課題 1 => 本文で、どこかを痛めた時に行く先の選択肢として挙げられているものをすべて書き出してください。
課題 2 => 本文によると、「代替医療のトリック」の著者が参照したものは何ですか。
課題 3 => 本文の「鍼治療は限りなくプラセボに近い !?」から「セボでしょう!」と結論を出したんですね。」までを、一字も変えずに書き写してください。

対象の本文 =>
────────
腰痛が出たらあなたはどこに行きますか!?
鍼治療とは全身のツボにハリを刺して体の変化をみるという、中国から来た代替医療の1つです。
「腰痛に鍼灸が良いと聞いたけど、どうなの!?」
あなたがどこかを痛めた時に、まずどこに行けば良いのかを考えると思います。
その選択肢として「病院・整体・鍼灸」などを想像するんじゃないでしょうか
今日の内容はそれらを選ぶ上で参考になるかと思います。
鍼治療は限りなくプラセボに近い !?
鍼灸師の国家資格を持っている私にとってはいきなり「えー・・・!?」という内容のもの。
実は科学的には、「鍼治療はニセモノ!」という意見が優勢なんです・・・
その傾向を決定づけたのが2008年のサイモン・シン「代替医療のトリック」(文庫版は「代替医療解剖」)で、本書が「まあ鍼治療はプラセボでしょう!」と結論を出したんですね。
著者が参照したのは、コクラン共同計画が行った系統的レビュー(1)。
過去に行われた良質なデータだけをまとめました
➡︎『コクラン共同計画の系統的レビューによると、次に挙げる症状のどれについても、鍼の有効性を示す根拠はない。タバコ中毒、コカイン依存症、(中略)むち打ち症、脳卒中。コクラン共同計画のレビューは、数十件の臨床試験を調べた結果、これらの症状に対する鍼の効果は単なるプラセボ効果であると結論している。「代替医療解剖」より』
────────
収録データ =>
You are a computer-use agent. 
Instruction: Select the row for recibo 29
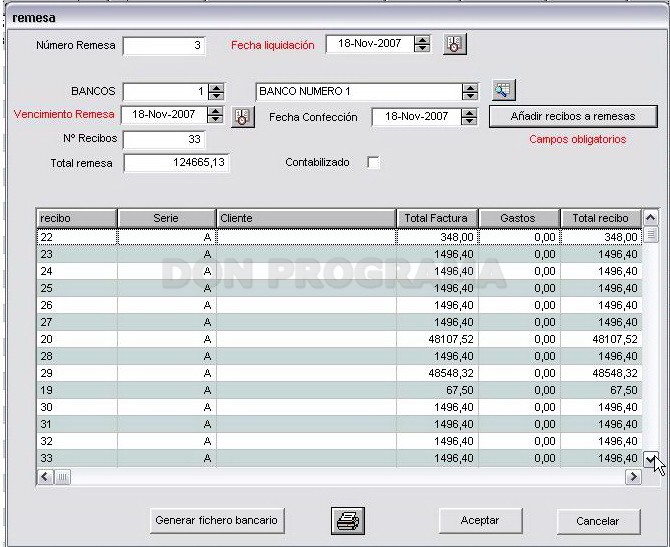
────────
解答 1 => 病院、整体、鍼灸

解答 2 => コクラン共同計画が行った系統的レビューです。

解答 3 =>
鍼治療は限りなくプラセボに近い !?
鍼灸師の国家資格を持っている私にとってはいきなり「えー・・・!?」という内容のもの。
実は科学的には、「鍼治療はニセモノ!」という意見が優勢なんです・・・
その傾向を決定づけたのが2008年のサイモン・シン「代替医療のトリック」(文庫版は「代替医療解剖」)で、本書が「まあ鍼治療はプラセボでしょう!」と結論を出したんですね。